The opening of tangible market opportunities within West Africa and the wider Africa continent through enhanced regional free trade agreements would also be an obligation incumbent on the government of Ghana if these new companies are to succeed, first, in exporting their products beyond the Ghanaian market, and secondly in establishing manufacturing presence beyond the national territory.
Notes:
[9] In our view, the logical method of reasoning by Nkrumah suggests that were he himself to be alive in this era, he would, consistent with his rational and logical way of thinking, opt for a different way of pursuing his agenda for a modernised economy and model for national development in Ghana within a globalised liberal framework.
[10] The success achieved by the SCANCON Ghana Limited, operators of Spacefon mobile telephony, within a spate of about five years, when assets they acquired in Ghana for US$500,000 were disposed off for US$5.5 billion to MTN and they was well as their ability to offer the government of Ghana financial assistance in the sum of US$20 million for improvements to water distribution systems, is demonstrative of the internal mobilization capacity in Ghana.
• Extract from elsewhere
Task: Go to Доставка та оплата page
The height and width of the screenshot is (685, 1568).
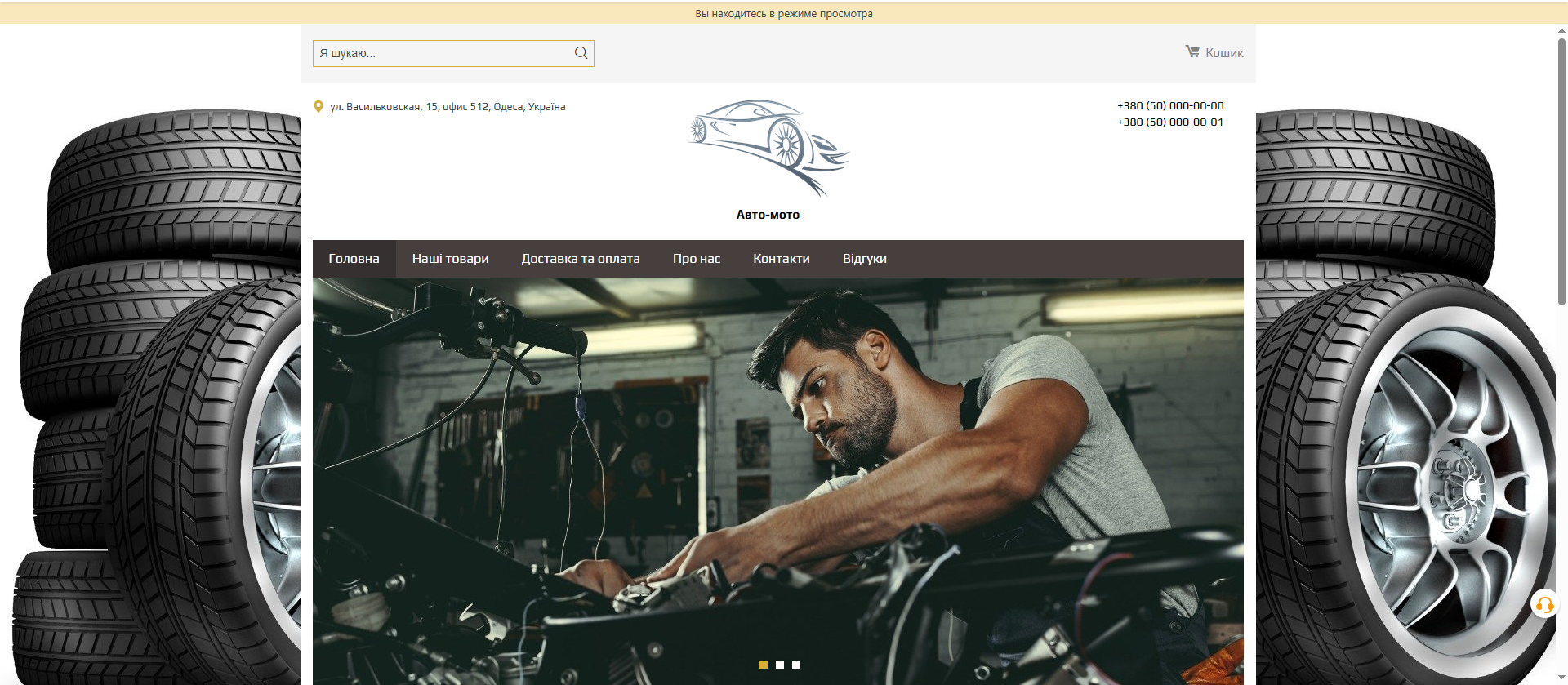Action: click(581, 259)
[11] This is known as the Berle and Means Corporation, so named after Adolf A. Berle and G.C. Means following their 1932 critique to the theory of corporate realism: The Modern Corporation and Private Property, which made two significant observations about corporations in the United States at that time – that ownership was dispersed and managers were largely unaccountable which could be harmful to society. Other works such as E.M Dodd's For Whom are Corporate Managers Trustee? have equally brought into focus the interests of stakeholders such as employees, customers and the public, while the work of economic theorists such as Marris, Williamson and Baumol have provided focus on the managerial factors internal to the firm as against early neo-liberalist who studied the firm from the market level only.